■ DATA:
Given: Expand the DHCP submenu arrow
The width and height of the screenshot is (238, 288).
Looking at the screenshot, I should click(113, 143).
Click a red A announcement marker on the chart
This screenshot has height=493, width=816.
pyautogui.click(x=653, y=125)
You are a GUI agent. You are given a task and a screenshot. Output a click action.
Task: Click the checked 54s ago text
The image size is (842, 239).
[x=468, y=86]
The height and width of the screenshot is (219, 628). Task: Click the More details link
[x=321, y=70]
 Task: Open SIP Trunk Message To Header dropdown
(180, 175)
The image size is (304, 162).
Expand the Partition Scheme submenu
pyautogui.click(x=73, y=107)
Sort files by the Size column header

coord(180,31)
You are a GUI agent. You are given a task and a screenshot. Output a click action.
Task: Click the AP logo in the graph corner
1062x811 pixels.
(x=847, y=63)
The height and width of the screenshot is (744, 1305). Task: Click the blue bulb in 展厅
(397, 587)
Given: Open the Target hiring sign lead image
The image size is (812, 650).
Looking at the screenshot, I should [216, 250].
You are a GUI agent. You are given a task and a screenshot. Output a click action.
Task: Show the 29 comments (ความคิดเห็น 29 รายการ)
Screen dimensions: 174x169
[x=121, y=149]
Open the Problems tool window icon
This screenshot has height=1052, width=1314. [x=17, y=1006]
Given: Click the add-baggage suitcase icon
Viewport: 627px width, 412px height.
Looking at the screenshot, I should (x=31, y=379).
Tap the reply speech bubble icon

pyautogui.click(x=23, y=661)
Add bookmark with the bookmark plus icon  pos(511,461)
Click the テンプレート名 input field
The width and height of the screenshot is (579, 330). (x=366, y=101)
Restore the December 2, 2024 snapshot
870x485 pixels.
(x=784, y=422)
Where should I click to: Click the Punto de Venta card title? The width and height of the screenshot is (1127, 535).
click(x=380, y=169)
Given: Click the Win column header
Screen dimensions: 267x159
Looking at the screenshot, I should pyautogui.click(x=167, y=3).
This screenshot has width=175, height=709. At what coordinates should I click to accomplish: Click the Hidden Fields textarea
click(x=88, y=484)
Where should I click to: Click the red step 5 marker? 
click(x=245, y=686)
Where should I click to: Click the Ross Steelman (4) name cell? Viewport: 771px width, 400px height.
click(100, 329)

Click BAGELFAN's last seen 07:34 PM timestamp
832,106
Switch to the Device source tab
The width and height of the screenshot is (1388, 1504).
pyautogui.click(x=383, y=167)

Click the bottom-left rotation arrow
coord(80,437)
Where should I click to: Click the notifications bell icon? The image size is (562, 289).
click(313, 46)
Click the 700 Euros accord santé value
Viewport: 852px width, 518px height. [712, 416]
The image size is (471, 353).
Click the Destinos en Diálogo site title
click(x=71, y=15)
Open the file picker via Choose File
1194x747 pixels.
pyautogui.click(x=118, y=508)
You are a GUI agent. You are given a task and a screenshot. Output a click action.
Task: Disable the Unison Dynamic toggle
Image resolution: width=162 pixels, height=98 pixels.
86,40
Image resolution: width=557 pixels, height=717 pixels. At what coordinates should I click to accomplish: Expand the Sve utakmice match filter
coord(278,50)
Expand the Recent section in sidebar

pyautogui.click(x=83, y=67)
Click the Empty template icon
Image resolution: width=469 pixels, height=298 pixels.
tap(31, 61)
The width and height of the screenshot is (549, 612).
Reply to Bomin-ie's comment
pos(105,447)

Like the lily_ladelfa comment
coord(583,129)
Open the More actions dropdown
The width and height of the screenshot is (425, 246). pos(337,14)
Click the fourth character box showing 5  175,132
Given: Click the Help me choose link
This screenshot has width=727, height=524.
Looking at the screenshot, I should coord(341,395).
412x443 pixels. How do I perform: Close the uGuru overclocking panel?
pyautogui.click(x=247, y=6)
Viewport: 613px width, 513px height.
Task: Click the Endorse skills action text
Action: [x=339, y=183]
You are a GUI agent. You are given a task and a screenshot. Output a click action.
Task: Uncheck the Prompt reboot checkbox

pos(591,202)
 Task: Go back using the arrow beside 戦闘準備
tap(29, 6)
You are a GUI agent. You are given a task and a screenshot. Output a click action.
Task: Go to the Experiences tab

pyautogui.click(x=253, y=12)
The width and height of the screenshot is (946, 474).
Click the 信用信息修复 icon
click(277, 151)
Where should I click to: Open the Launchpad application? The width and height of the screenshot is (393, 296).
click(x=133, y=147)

■ YOUR INSTRUCTIONS: Write out the full listing without altering anything.

■ ANSWER TO THIS PROBLEM:
Given: Expand the DHCP submenu arrow
The width and height of the screenshot is (238, 288).
Looking at the screenshot, I should click(113, 143).
Click a red A announcement marker on the chart
This screenshot has height=493, width=816.
pyautogui.click(x=653, y=125)
You are a GUI agent. You are given a task and a screenshot. Output a click action.
Task: Click the checked 54s ago text
The image size is (842, 239).
[x=468, y=86]
The height and width of the screenshot is (219, 628). Task: Click the More details link
[x=321, y=70]
 Task: Open SIP Trunk Message To Header dropdown
(180, 175)
The image size is (304, 162).
Expand the Partition Scheme submenu
pyautogui.click(x=73, y=107)
Sort files by the Size column header

coord(180,31)
You are a GUI agent. You are given a task and a screenshot. Output a click action.
Task: Click the AP logo in the graph corner
1062x811 pixels.
(x=847, y=63)
The height and width of the screenshot is (744, 1305). Task: Click the blue bulb in 展厅
(397, 587)
Given: Open the Target hiring sign lead image
The image size is (812, 650).
Looking at the screenshot, I should [216, 250].
You are a GUI agent. You are given a task and a screenshot. Output a click action.
Task: Show the 29 comments (ความคิดเห็น 29 รายการ)
Screen dimensions: 174x169
[x=121, y=149]
Open the Problems tool window icon
This screenshot has height=1052, width=1314. [x=17, y=1006]
Given: Click the add-baggage suitcase icon
Viewport: 627px width, 412px height.
Looking at the screenshot, I should (x=31, y=379).
Tap the reply speech bubble icon

pyautogui.click(x=23, y=661)
Add bookmark with the bookmark plus icon  pos(511,461)
Click the テンプレート名 input field
The width and height of the screenshot is (579, 330). (x=366, y=101)
Restore the December 2, 2024 snapshot
870x485 pixels.
(x=784, y=422)
Where should I click to: Click the Punto de Venta card title? The width and height of the screenshot is (1127, 535).
click(x=380, y=169)
Given: Click the Win column header
Screen dimensions: 267x159
Looking at the screenshot, I should pyautogui.click(x=167, y=3).
This screenshot has width=175, height=709. At what coordinates should I click to accomplish: Click the Hidden Fields textarea
click(x=88, y=484)
Where should I click to: Click the red step 5 marker? 
click(x=245, y=686)
Where should I click to: Click the Ross Steelman (4) name cell? Viewport: 771px width, 400px height.
click(100, 329)

Click BAGELFAN's last seen 07:34 PM timestamp
832,106
Switch to the Device source tab
The width and height of the screenshot is (1388, 1504).
pyautogui.click(x=383, y=167)

Click the bottom-left rotation arrow
coord(80,437)
Where should I click to: Click the notifications bell icon? The image size is (562, 289).
click(313, 46)
Click the 700 Euros accord santé value
Viewport: 852px width, 518px height. [712, 416]
The image size is (471, 353).
Click the Destinos en Diálogo site title
click(x=71, y=15)
Open the file picker via Choose File
1194x747 pixels.
pyautogui.click(x=118, y=508)
You are a GUI agent. You are given a task and a screenshot. Output a click action.
Task: Disable the Unison Dynamic toggle
Image resolution: width=162 pixels, height=98 pixels.
86,40
Image resolution: width=557 pixels, height=717 pixels. At what coordinates should I click to accomplish: Expand the Sve utakmice match filter
coord(278,50)
Expand the Recent section in sidebar

pyautogui.click(x=83, y=67)
Click the Empty template icon
Image resolution: width=469 pixels, height=298 pixels.
tap(31, 61)
The width and height of the screenshot is (549, 612).
Reply to Bomin-ie's comment
pos(105,447)

Like the lily_ladelfa comment
coord(583,129)
Open the More actions dropdown
The width and height of the screenshot is (425, 246). pos(337,14)
Click the fourth character box showing 5  175,132
Given: Click the Help me choose link
This screenshot has width=727, height=524.
Looking at the screenshot, I should coord(341,395).
412x443 pixels. How do I perform: Close the uGuru overclocking panel?
pyautogui.click(x=247, y=6)
Viewport: 613px width, 513px height.
Task: Click the Endorse skills action text
Action: [x=339, y=183]
You are a GUI agent. You are given a task and a screenshot. Output a click action.
Task: Uncheck the Prompt reboot checkbox

pos(591,202)
 Task: Go back using the arrow beside 戦闘準備
tap(29, 6)
You are a GUI agent. You are given a task and a screenshot. Output a click action.
Task: Go to the Experiences tab

pyautogui.click(x=253, y=12)
The width and height of the screenshot is (946, 474).
Click the 信用信息修复 icon
click(277, 151)
Where should I click to: Open the Launchpad application? The width and height of the screenshot is (393, 296).
click(x=133, y=147)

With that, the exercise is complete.